───── MATERIAL TO PROCESS

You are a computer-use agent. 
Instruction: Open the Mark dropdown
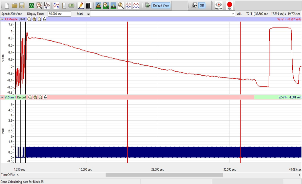(89, 13)
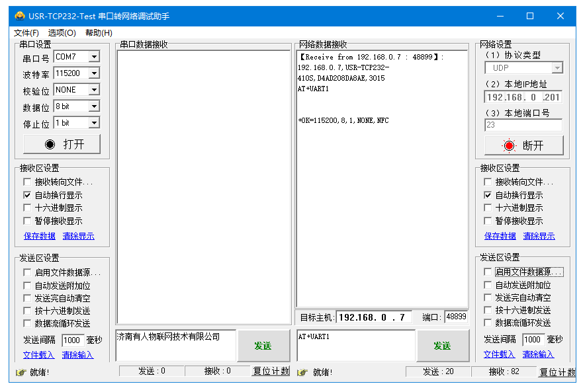Toggle serial 自动换行显示 checkbox
This screenshot has height=388, width=583.
pyautogui.click(x=27, y=195)
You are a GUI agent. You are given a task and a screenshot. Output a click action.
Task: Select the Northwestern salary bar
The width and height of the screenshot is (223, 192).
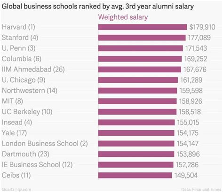[137, 91]
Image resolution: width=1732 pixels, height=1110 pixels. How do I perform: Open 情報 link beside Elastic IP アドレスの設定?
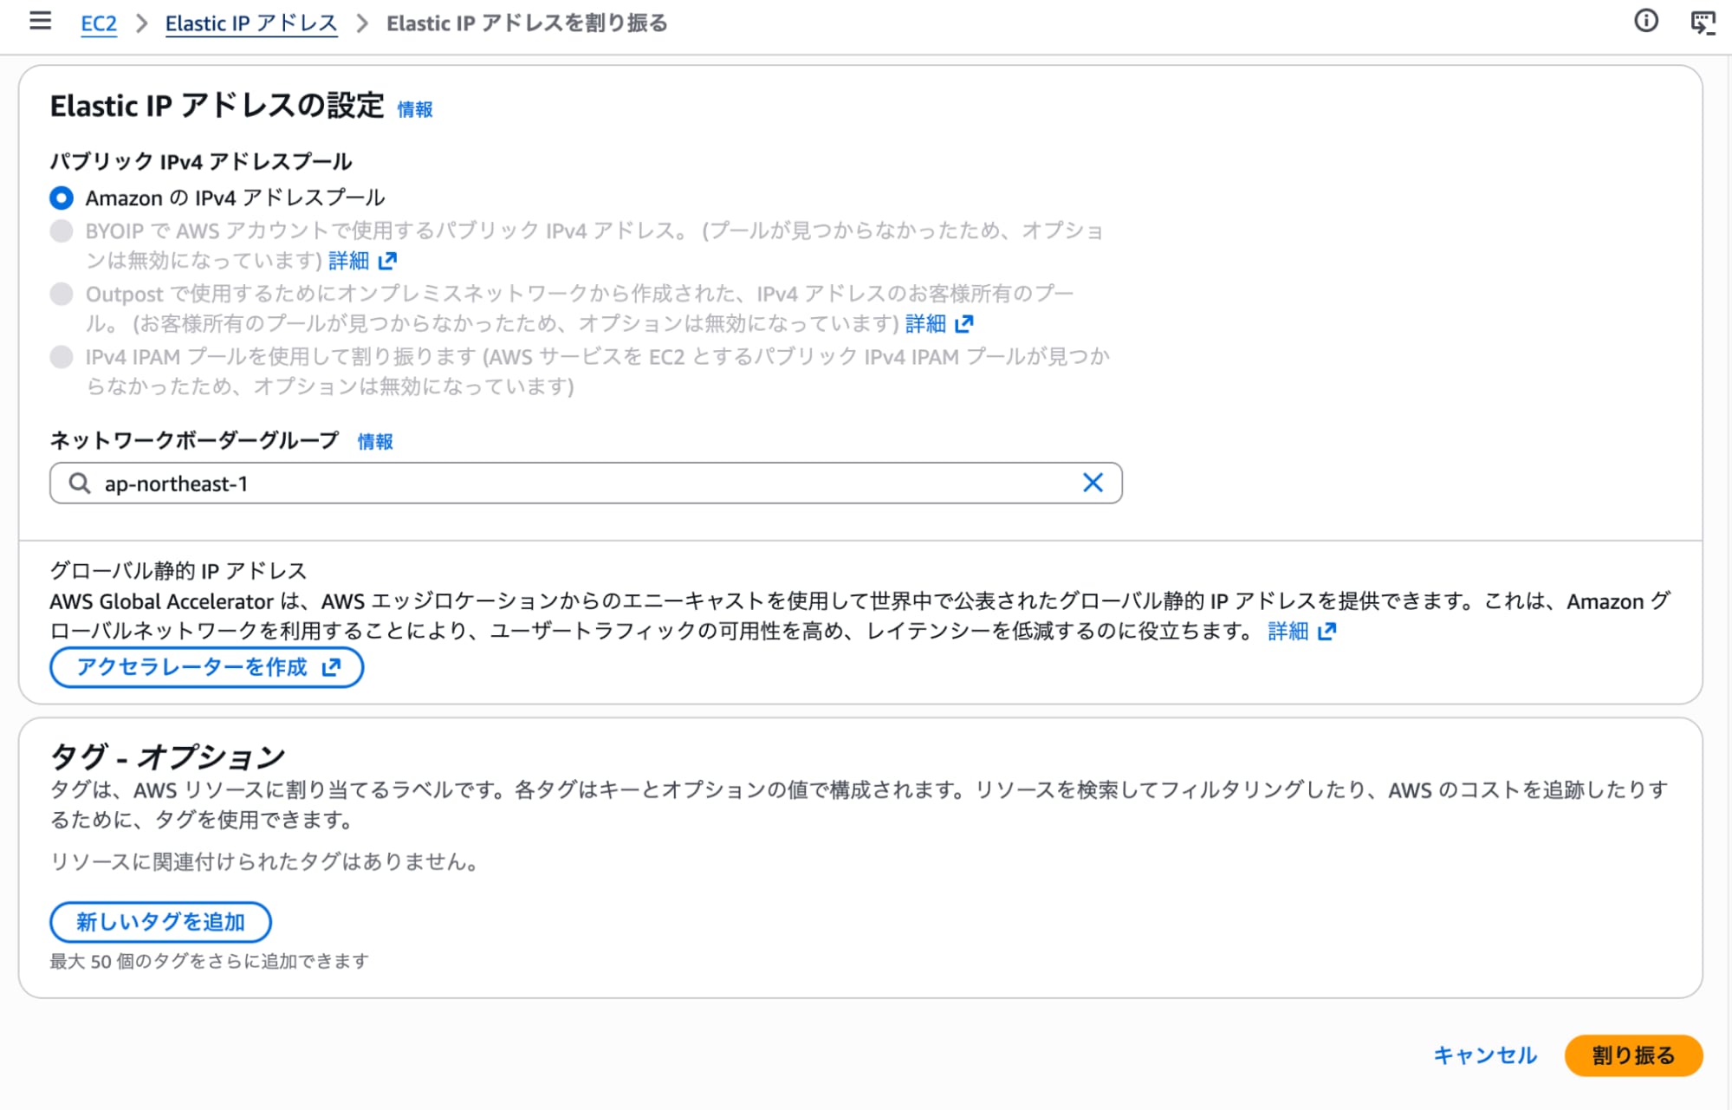coord(414,109)
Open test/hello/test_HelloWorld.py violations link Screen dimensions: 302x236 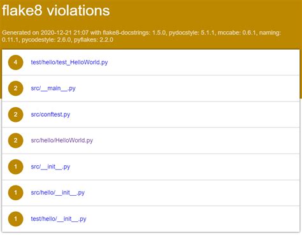tap(69, 63)
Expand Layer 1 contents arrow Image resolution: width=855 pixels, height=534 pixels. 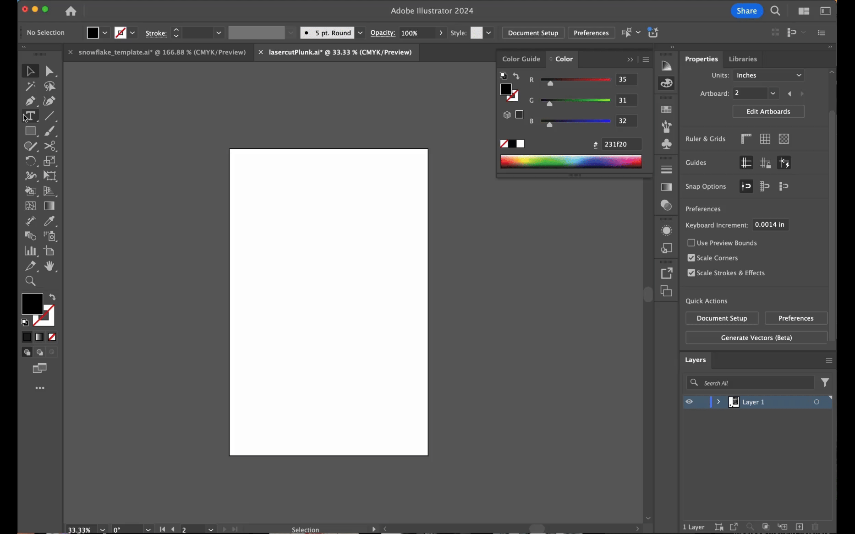click(x=718, y=402)
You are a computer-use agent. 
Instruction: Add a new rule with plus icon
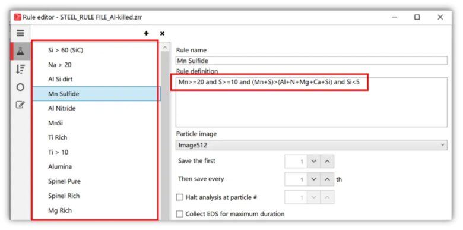pos(146,33)

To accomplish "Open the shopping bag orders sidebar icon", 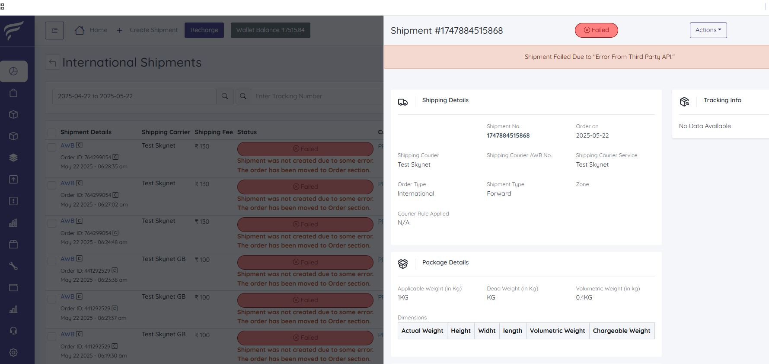I will (13, 93).
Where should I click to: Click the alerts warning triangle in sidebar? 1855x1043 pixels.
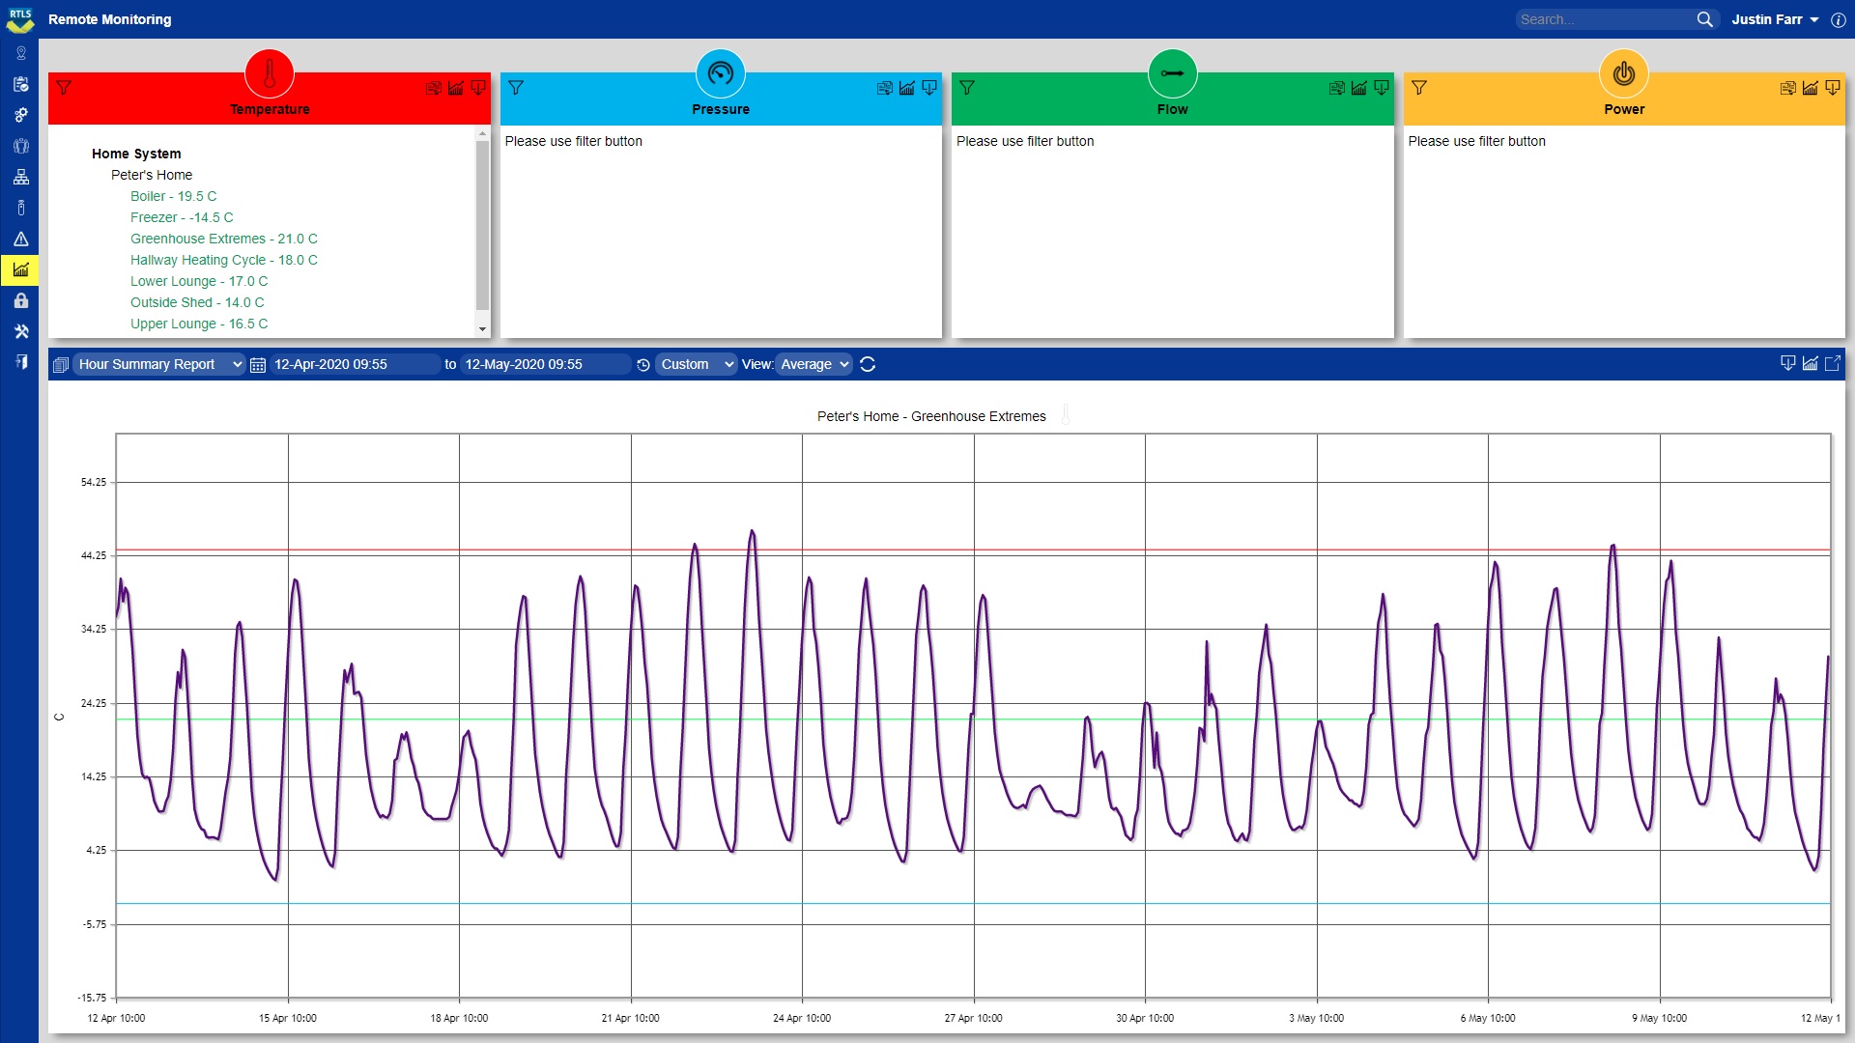point(20,239)
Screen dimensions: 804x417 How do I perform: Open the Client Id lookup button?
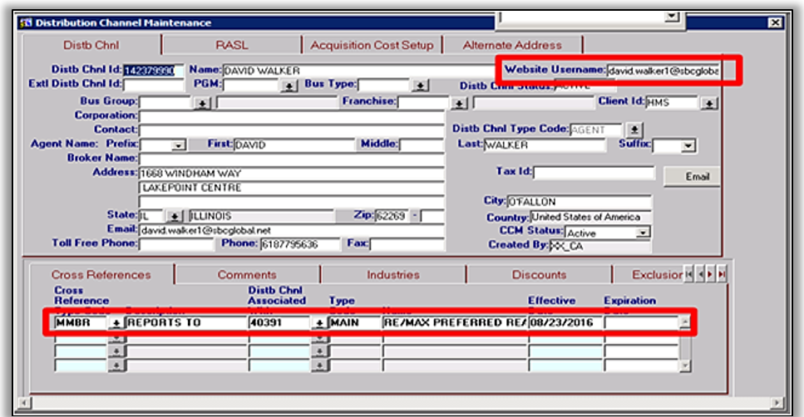709,104
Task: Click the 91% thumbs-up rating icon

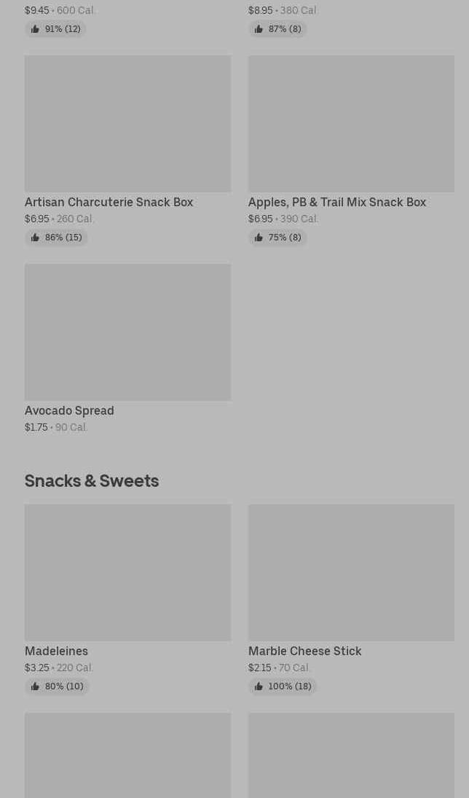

──────────

WHAT YOU HAVE TO DO. Rewrite the data from its beginning through the line containing "pyautogui.click(x=27, y=195)", replacing "dropdown" with "menu" and changing nothing else. Omit the pictures.

FINISHED TASK.
You are a computer-use agent. 
Instruction: Open the Mark menu
(89, 13)
Toggle serial 自动换行显示 checkbox
This screenshot has height=388, width=583.
pyautogui.click(x=27, y=195)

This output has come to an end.